PROBLEM TO WORK ON:
Only the lines from the one containing "Click the Additional" through the one containing "Given: Choose the Tenant Name tag" should be printed, exactly as they appear below, with both ends included.

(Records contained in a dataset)
=== Begin Enclosure ===

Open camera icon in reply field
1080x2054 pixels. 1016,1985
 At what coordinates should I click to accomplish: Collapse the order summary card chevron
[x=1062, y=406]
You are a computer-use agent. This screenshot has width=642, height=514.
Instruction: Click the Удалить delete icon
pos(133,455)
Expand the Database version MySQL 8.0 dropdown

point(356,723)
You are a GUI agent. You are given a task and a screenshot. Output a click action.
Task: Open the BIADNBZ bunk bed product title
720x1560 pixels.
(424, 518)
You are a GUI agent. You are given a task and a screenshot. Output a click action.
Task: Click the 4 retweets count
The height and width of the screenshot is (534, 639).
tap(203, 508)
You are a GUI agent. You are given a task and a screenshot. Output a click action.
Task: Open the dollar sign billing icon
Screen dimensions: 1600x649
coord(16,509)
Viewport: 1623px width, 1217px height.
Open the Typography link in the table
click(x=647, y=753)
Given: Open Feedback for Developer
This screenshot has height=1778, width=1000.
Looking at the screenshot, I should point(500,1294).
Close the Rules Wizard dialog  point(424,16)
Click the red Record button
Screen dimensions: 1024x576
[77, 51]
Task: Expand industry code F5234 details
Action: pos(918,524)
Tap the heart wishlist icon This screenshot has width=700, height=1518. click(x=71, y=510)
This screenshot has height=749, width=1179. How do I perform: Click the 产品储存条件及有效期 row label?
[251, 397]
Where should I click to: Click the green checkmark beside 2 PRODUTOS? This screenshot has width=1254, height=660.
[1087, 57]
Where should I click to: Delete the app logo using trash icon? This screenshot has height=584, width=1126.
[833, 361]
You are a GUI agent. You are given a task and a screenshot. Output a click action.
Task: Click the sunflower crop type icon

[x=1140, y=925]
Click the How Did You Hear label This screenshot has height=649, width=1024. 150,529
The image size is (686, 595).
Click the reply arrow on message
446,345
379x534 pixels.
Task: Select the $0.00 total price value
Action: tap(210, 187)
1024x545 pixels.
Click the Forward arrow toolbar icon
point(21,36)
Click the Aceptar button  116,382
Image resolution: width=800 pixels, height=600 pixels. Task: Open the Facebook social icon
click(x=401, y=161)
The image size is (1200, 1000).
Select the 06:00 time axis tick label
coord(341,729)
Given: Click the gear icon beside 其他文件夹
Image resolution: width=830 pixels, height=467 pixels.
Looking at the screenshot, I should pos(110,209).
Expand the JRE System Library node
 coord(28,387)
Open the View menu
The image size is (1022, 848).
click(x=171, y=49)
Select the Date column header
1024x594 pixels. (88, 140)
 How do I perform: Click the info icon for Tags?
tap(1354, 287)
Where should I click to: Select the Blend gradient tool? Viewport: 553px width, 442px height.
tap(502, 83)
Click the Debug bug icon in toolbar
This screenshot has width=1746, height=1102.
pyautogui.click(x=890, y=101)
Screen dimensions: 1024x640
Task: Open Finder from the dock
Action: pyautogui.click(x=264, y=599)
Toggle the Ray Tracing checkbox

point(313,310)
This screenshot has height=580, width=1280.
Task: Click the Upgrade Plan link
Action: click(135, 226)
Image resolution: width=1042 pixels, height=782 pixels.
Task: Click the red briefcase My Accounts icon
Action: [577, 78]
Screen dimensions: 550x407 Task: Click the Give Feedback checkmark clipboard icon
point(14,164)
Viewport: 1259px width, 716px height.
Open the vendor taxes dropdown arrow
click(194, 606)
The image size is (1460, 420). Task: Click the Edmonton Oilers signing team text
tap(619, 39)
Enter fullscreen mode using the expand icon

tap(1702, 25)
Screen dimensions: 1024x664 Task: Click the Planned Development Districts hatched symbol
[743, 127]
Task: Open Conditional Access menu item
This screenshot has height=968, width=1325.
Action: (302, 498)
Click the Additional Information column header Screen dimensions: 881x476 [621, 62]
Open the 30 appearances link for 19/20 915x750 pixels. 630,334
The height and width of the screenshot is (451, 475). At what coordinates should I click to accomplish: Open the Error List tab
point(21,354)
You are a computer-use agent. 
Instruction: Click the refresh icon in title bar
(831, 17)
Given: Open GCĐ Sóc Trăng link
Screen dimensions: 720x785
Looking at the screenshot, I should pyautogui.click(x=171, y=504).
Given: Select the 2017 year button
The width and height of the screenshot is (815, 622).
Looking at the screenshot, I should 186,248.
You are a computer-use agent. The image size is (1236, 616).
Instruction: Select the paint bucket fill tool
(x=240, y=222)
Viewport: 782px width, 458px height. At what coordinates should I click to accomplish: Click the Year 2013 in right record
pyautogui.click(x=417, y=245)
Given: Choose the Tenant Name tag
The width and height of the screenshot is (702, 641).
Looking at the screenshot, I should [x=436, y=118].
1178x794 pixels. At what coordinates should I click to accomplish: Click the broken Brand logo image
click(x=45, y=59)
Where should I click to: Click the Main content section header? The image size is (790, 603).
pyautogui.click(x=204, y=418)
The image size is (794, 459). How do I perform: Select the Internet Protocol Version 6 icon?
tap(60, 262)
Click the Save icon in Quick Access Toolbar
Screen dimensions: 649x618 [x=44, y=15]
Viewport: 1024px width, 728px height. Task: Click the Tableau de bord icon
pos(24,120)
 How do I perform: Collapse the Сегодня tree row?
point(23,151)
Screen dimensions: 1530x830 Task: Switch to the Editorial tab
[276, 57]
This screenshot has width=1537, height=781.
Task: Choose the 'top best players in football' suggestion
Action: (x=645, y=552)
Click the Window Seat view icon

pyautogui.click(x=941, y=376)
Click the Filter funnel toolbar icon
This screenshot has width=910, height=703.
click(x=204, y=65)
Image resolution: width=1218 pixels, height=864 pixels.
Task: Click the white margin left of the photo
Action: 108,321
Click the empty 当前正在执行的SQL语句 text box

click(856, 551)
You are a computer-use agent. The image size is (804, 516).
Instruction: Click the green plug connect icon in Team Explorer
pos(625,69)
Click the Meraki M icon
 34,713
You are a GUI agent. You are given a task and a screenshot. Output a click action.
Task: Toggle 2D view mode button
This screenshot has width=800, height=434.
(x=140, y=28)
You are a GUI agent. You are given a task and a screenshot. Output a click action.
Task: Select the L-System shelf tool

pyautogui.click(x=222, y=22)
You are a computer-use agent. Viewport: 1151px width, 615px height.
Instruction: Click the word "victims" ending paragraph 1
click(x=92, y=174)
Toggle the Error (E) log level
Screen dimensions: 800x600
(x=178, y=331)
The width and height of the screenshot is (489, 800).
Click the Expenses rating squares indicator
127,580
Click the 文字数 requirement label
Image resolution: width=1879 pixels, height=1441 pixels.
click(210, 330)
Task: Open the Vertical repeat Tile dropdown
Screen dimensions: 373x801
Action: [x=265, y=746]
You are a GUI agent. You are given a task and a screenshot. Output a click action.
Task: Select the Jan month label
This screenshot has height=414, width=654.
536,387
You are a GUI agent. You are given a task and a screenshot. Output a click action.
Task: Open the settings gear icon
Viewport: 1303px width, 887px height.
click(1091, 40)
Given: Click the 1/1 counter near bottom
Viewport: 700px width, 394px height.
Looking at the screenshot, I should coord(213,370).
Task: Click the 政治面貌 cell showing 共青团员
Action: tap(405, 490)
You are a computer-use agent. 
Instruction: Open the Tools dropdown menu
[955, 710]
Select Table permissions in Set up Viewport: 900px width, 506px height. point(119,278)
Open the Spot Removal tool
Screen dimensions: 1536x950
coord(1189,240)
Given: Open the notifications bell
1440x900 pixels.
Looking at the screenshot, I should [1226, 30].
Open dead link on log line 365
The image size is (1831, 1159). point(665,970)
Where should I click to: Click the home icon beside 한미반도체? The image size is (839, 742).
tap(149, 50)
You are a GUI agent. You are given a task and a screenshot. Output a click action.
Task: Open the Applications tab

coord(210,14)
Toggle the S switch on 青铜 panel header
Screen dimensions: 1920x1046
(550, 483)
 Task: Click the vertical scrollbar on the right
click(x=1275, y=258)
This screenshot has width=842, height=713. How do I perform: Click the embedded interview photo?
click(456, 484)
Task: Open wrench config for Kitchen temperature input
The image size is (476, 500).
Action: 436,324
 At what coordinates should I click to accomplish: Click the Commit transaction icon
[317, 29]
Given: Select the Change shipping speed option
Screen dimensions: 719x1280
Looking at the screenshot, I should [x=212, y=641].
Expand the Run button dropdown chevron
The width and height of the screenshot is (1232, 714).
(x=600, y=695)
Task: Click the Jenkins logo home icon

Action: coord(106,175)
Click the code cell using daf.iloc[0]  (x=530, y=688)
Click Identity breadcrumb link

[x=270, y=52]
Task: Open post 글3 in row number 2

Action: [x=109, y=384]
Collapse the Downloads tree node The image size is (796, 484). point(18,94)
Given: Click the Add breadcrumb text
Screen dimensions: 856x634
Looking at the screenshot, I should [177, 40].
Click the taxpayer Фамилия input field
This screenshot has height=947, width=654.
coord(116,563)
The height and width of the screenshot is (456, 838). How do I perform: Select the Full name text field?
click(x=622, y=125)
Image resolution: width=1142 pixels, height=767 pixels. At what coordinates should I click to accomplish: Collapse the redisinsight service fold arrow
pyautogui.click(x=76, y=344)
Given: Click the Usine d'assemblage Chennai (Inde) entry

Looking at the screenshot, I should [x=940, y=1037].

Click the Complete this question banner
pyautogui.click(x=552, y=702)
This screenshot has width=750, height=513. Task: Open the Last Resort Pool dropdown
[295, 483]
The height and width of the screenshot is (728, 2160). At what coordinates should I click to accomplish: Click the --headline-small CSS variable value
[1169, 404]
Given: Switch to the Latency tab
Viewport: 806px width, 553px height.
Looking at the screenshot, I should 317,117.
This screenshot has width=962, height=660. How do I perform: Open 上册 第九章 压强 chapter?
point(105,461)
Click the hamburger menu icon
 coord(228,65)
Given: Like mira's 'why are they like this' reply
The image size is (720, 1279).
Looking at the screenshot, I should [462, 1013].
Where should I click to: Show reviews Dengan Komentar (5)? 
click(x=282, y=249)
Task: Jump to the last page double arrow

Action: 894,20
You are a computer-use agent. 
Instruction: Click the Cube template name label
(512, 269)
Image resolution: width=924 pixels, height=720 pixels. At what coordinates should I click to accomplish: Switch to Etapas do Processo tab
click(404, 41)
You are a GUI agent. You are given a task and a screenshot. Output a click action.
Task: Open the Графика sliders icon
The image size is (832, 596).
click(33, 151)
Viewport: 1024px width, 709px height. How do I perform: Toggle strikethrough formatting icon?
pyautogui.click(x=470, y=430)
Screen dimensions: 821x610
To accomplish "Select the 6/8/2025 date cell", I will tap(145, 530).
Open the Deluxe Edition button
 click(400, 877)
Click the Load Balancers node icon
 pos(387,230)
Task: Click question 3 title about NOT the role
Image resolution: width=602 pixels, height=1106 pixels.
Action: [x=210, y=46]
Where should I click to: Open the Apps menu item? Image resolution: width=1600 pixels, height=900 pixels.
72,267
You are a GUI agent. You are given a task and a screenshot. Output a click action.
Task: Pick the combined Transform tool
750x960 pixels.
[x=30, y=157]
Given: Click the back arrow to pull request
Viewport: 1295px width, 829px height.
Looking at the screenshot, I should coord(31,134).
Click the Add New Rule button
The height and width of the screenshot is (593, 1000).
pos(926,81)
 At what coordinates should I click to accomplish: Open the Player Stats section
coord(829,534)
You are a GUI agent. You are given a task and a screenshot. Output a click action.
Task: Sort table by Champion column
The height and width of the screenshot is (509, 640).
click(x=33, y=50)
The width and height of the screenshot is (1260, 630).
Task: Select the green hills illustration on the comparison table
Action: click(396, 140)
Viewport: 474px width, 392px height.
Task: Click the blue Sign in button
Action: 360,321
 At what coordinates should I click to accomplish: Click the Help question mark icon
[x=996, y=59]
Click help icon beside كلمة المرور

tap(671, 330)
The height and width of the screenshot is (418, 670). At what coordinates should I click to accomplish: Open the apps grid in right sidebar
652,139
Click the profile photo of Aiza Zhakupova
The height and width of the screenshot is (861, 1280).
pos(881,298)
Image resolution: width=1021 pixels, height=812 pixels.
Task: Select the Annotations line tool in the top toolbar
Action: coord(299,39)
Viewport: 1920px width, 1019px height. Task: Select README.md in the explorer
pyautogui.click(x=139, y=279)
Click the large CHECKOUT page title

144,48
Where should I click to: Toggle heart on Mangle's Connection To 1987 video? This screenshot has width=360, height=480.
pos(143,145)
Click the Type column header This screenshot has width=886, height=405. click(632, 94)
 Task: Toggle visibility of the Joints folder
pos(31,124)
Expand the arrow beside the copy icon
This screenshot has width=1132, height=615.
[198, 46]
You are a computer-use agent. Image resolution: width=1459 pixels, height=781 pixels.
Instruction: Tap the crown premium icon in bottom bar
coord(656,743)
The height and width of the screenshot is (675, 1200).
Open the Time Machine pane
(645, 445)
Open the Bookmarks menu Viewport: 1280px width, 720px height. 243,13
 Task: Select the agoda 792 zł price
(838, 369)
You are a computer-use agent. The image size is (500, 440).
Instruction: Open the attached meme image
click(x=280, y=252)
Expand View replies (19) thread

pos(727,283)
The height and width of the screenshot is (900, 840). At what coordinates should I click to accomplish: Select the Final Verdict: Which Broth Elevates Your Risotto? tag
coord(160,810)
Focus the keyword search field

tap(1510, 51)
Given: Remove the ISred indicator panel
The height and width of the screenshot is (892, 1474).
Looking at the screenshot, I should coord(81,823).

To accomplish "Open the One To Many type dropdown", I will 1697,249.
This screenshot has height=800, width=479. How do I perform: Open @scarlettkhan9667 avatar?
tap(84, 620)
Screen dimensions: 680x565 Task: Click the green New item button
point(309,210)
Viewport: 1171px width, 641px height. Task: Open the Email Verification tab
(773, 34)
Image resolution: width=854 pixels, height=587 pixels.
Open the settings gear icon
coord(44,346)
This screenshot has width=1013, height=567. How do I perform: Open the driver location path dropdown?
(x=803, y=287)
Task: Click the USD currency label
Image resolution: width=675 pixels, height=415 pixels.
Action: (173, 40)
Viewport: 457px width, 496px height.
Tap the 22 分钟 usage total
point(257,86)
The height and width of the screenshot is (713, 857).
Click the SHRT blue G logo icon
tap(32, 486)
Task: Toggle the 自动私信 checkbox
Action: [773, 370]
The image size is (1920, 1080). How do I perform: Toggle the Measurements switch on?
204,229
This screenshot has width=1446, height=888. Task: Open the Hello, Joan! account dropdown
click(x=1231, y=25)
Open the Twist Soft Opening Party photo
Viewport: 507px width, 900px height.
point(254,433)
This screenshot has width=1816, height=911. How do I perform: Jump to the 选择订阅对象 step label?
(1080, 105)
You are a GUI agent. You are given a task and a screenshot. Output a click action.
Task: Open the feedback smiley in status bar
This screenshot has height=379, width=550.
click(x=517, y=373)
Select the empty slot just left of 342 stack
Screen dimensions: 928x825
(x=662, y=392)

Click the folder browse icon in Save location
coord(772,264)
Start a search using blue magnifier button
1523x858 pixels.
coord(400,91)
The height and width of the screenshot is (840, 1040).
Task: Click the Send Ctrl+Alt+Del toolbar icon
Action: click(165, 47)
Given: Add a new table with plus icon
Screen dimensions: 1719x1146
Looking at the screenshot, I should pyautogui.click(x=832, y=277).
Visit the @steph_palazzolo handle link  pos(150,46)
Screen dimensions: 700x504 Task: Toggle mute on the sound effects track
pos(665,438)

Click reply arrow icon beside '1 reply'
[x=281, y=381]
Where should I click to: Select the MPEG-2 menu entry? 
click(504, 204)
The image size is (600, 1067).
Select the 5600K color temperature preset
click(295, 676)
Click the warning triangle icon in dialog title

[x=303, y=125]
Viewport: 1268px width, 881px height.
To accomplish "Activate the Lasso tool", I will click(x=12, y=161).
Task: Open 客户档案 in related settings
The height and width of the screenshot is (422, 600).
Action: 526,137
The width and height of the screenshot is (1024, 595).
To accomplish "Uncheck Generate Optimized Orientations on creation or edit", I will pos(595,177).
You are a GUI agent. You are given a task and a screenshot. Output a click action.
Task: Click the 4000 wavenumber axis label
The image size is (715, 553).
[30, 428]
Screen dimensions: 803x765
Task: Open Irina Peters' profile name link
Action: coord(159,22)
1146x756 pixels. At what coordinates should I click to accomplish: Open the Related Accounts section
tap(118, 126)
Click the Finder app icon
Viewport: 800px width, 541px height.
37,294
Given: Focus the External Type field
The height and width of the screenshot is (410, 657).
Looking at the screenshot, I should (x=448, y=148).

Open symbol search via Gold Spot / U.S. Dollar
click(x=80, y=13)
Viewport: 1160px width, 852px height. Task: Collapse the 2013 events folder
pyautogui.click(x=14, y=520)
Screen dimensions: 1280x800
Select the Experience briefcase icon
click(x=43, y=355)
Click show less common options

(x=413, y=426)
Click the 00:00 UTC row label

=== End Enclosure ===

RESULT FOR THIS EXERCISE:
Click the Additional Information column header Screen dimensions: 881x476 [621, 62]
Open the 30 appearances link for 19/20 915x750 pixels. 630,334
The height and width of the screenshot is (451, 475). At what coordinates should I click to accomplish: Open the Error List tab
point(21,354)
You are a computer-use agent. 
Instruction: Click the refresh icon in title bar
(831, 17)
Given: Open GCĐ Sóc Trăng link
Screen dimensions: 720x785
Looking at the screenshot, I should pyautogui.click(x=171, y=504).
Given: Select the 2017 year button
The width and height of the screenshot is (815, 622).
Looking at the screenshot, I should 186,248.
You are a computer-use agent. The image size is (1236, 616).
Instruction: Select the paint bucket fill tool
(x=240, y=222)
Viewport: 782px width, 458px height. At what coordinates should I click to accomplish: Click the Year 2013 in right record
pyautogui.click(x=417, y=245)
Given: Choose the Tenant Name tag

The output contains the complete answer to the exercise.